There were a couple of times the Rangers considered — or at least considered considering — hiring Mark Messier as head coach, the last time in 2013 following John Tortorella’s exit when No. 11 was actually and impulsively offered the job by then-GM Glen Sather before everyone took a step back.
Messier went through an interview process, but the position went instead to Alain Vigneault. Messier, who had coached youth hockey, was told he had no experience. He was told he would have to serve an apprenticeship in the AHL. His response essentially was that he had served a 25-year apprenticeship on the ice.
His candidacy was generally ridiculed by a majority of the fan base and with near unanimity within the industry. Yet the hiring of St. Louis, whose rare skill as a motivator mirrors one of Messier’s greatest attributes, has for the most part been hailed as innovative. Ten years later, perhaps the perspective has changed.
The Canadiens have kilometers and kilometers to go before they sleep, as Robert Frost would have written had he been born, say, in Saskatchewan. I wonder if St. Louis has the patience to put up with the mistakes the franchise’s young players will inevitably commit. That will be an essential part of his job description. It will also be interesting to see how he reacts if and when he receives criticism and he’s evaluated on his work rather than his name.
Very few great players become great coaches. Toe Blake — the Habs’ Hall-of-Fame left wing on the famed Punch Line with Elmer Lach in the middle and Rocket Richard on the right, before winning eight Cups behind the Montreal bench — is at the top of the list. Jacques Lemaire may be next. But most fail.

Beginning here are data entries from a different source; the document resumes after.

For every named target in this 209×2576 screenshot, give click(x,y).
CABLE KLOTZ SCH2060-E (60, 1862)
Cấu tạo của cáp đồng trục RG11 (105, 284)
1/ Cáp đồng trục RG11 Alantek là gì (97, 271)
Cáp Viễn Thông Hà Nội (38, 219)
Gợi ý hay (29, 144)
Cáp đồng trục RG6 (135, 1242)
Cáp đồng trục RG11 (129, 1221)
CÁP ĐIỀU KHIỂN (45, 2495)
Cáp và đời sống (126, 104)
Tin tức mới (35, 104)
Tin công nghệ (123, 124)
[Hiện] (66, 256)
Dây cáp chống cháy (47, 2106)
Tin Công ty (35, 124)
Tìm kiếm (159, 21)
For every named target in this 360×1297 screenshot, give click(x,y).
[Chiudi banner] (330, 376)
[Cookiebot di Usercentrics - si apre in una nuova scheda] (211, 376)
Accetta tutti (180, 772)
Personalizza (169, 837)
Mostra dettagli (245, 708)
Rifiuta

Perhaps experience is not necessary. Perhaps St. Louis will thrive in this role. Maybe it is made for him. It’s an interesting move, one seemingly heavy with P.R. implications within an operation that has become a high-profile lab experiment.
So is it true, as I have been told by more than one individual, that the Devils lobbied to have Jack Hughes named to the Metro Division All-Star team rather than Jesper Bratt?

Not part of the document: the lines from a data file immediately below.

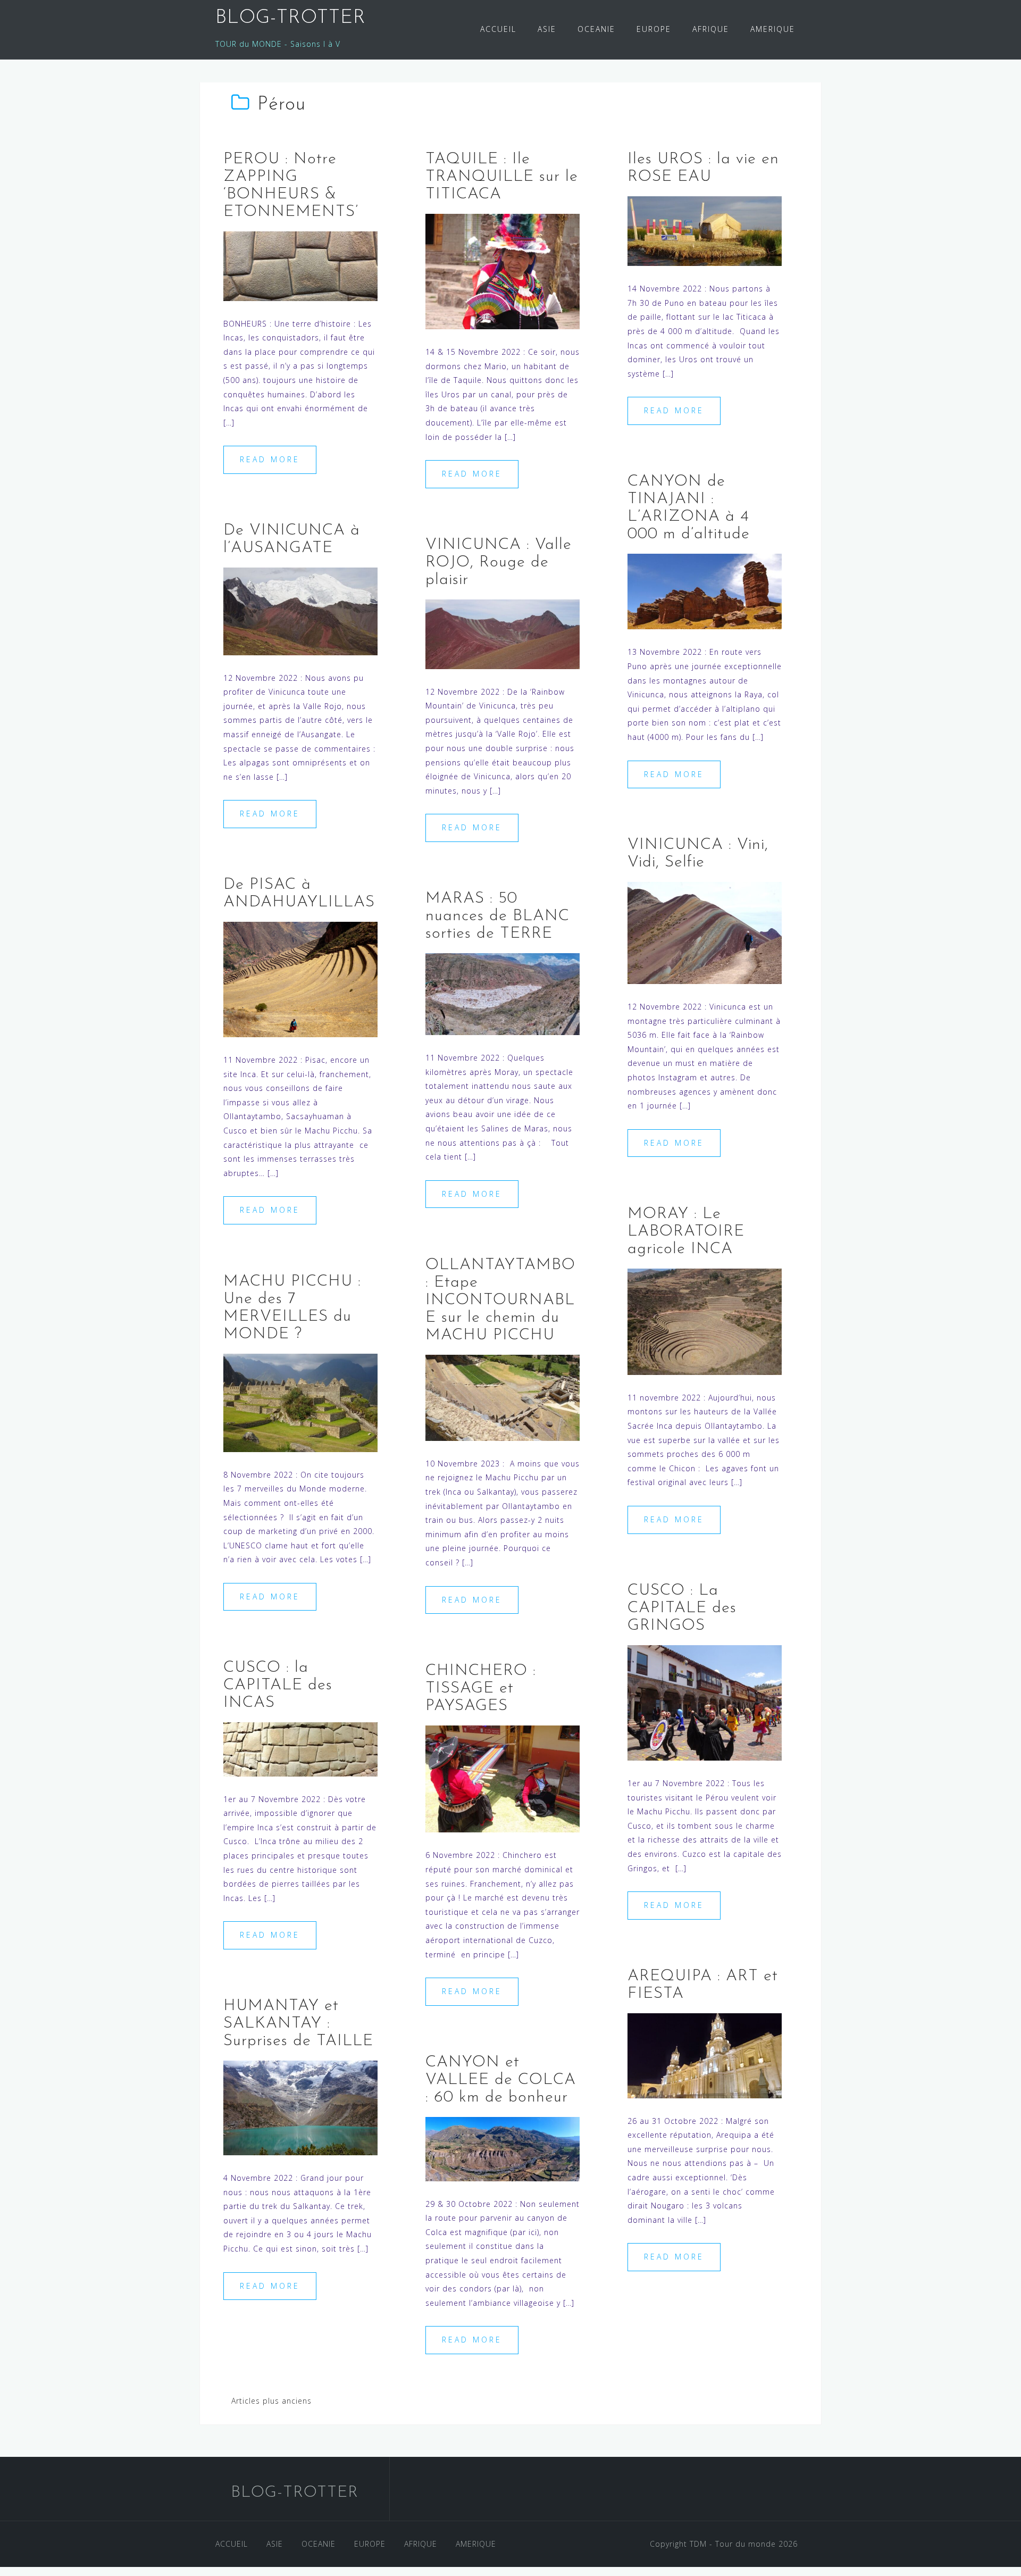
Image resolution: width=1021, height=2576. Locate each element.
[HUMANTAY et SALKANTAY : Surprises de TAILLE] (300, 2107)
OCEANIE (596, 29)
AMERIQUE (772, 29)
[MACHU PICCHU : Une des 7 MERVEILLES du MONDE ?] (300, 1402)
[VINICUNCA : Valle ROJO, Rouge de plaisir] (502, 633)
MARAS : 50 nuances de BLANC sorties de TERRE (497, 916)
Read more (270, 459)
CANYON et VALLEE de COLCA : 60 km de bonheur (500, 2080)
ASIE (547, 29)
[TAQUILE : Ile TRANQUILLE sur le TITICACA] (502, 270)
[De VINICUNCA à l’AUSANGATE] (300, 610)
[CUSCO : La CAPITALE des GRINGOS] (704, 1702)
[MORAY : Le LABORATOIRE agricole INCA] (704, 1320)
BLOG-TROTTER (290, 18)
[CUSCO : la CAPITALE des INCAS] (300, 1748)
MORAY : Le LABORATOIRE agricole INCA (685, 1231)
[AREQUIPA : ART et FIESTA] (704, 2054)
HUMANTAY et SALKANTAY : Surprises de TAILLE (298, 2023)
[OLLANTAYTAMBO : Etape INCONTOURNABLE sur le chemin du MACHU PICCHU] (502, 1396)
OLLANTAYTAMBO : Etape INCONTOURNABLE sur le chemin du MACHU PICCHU (500, 1300)
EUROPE (654, 29)
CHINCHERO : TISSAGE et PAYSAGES (480, 1688)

Because it sure sounds like something the organization that seems more heavily invested in social media than in building a winning operation would do.

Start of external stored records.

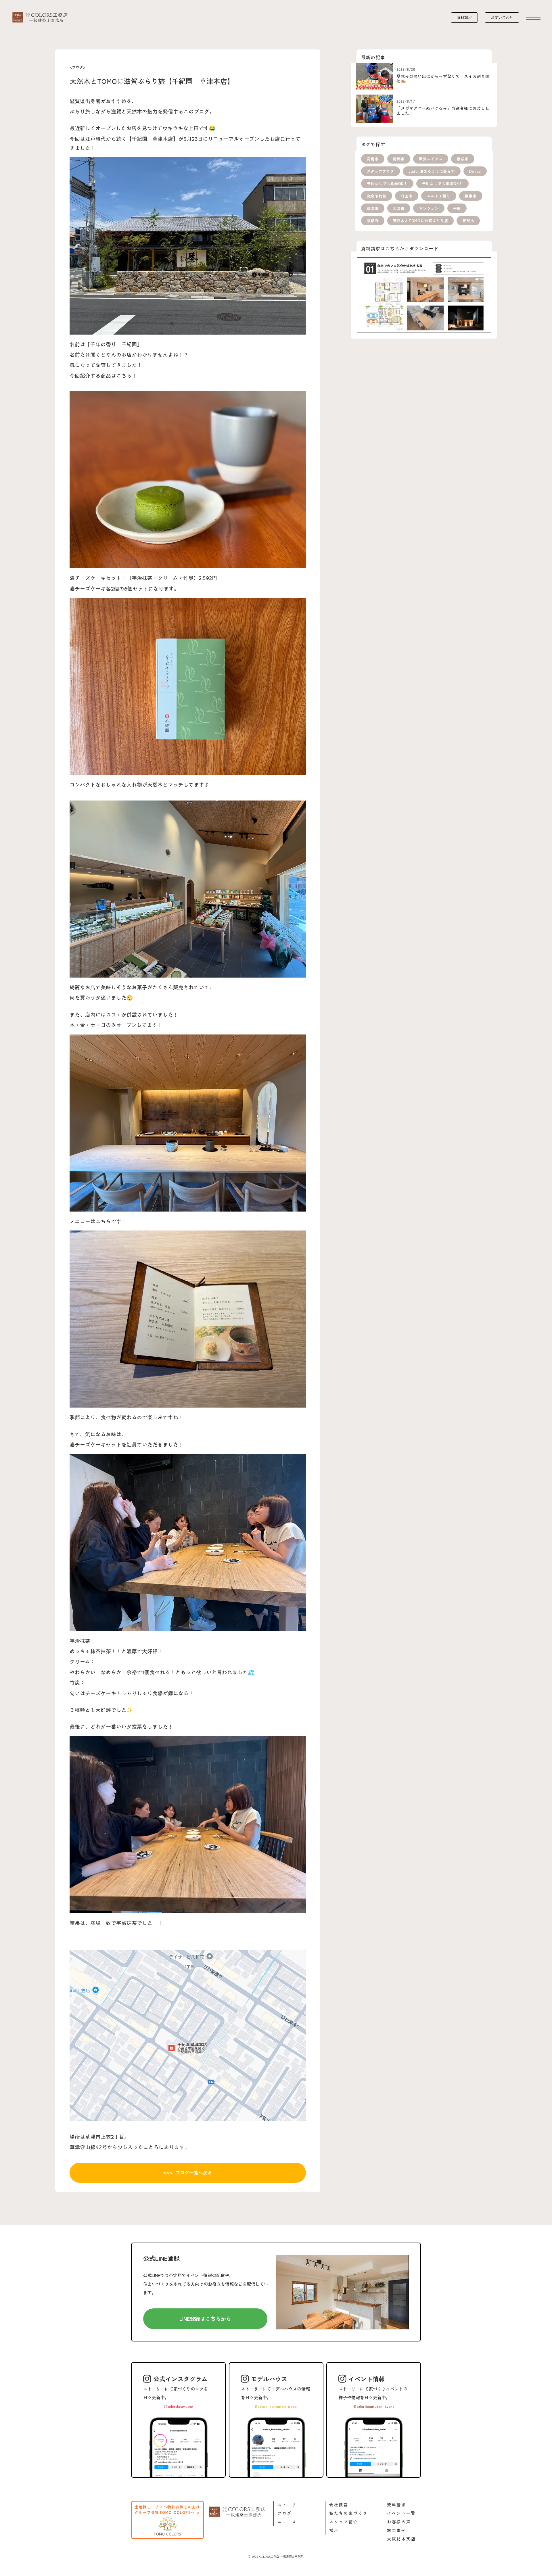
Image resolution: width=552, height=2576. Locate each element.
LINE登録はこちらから (205, 2318)
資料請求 (396, 2505)
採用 (334, 2530)
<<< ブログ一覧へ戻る (187, 2172)
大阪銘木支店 (401, 2539)
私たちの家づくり (348, 2513)
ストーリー (289, 2505)
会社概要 (338, 2505)
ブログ (284, 2513)
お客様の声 (399, 2522)
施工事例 (396, 2530)
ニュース (287, 2522)
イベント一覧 (401, 2513)
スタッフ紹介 (343, 2522)
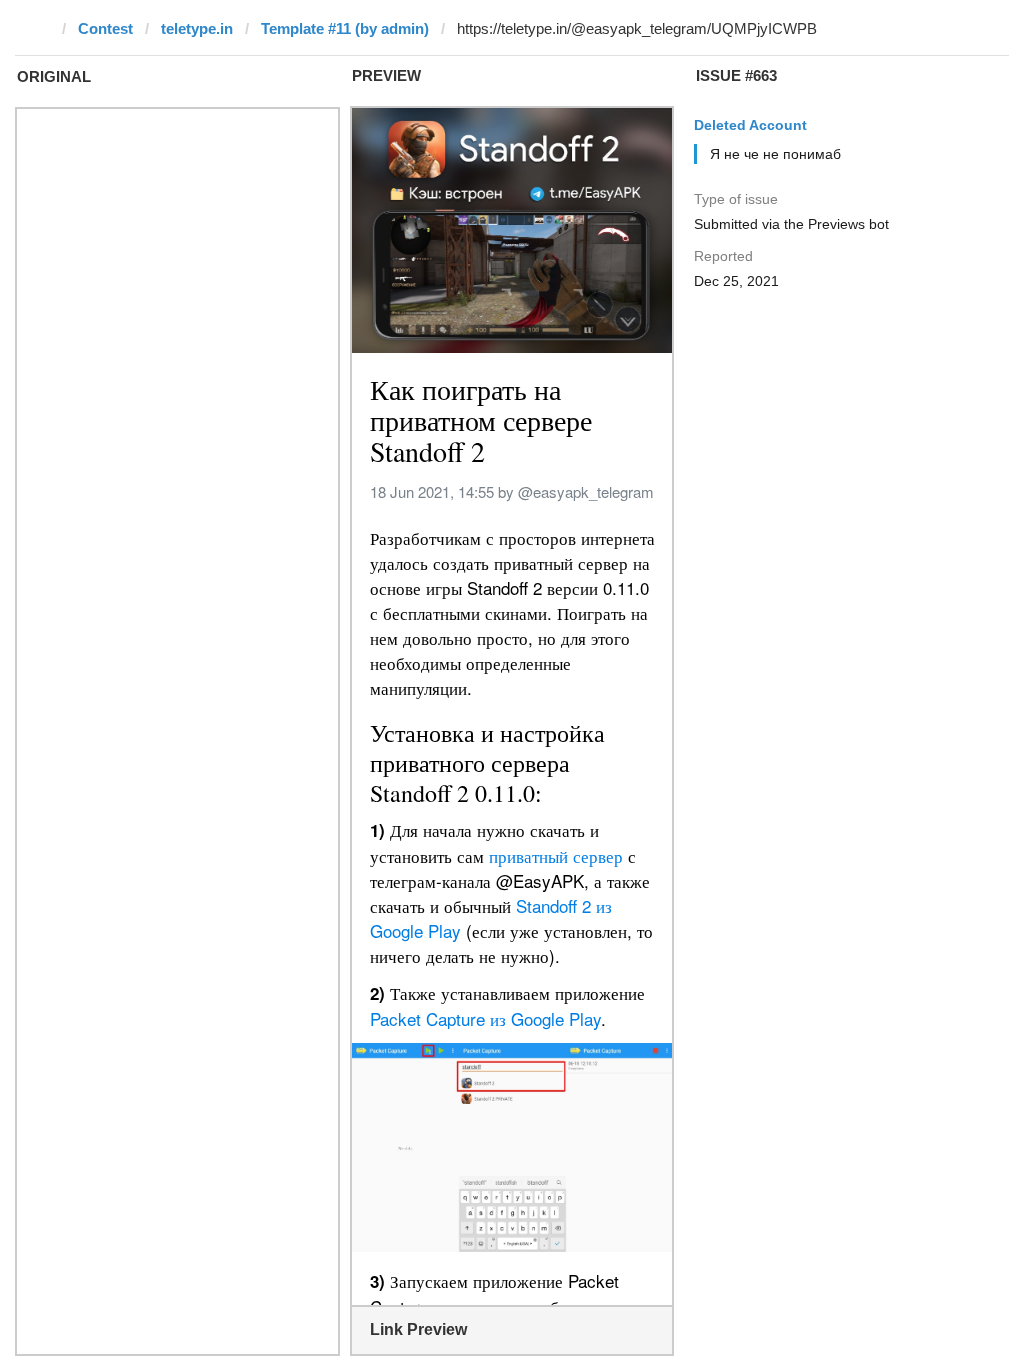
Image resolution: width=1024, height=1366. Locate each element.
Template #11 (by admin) (345, 28)
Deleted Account (750, 125)
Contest (105, 28)
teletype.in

Nils Lundkvist and Vitali Kravtsov for Dawson Mercer. Who says no? Oh, New Jersey GM Tom Fitzgerald?
So at 3:37 of the third period of the Islanders’ 6-3 victory at Vancouver on Wednesday, J.T. Miller was tripped by J-G Pageau. A delayed penalty was signaled. But while falling, Miller’s stick caught Pageau in the face, drawing blood. And because Rule 60.1 states, “Players and goalkeepers must be in control and responsible for their stick,” Miller was assessed a double-minor for high-sticking, and the Islanders wound up on the power play.
There is an exception in the high-sticking rule relating to a “normal windup or follow through of a shooting motion.” The rule should be amended to an include an exception for a player who has been fouled.
So Brad Marchand, the Bruins’ bleating heart, is whining about the six-game suspension he was assessed for punching Tristan Jarry in the side of the head before putting a stick in the mask of the Pittsburgh goaltender on Thursday. He is complaining the sentence is more about his history than this specific incident.
Well, I am complaining that an individual who has now been suspended eight times in his career gets away with six games as punishment. There had been three two-game suspensions, a pair of three-game suspensions and two for five games. And now this.
The NHL’s catch-and-release program clearly has not been a deterrent for the recidivist in Boston, who seems to find glory in his act as the league’s biggest creep. The league has indulged this miscreant for years. Eight times to the hoosegow and the sentence is somehow just six games.
Of course, it is about precedent. It is only unfortunate that Brett Kavanaugh is not in charge of NHL discipline.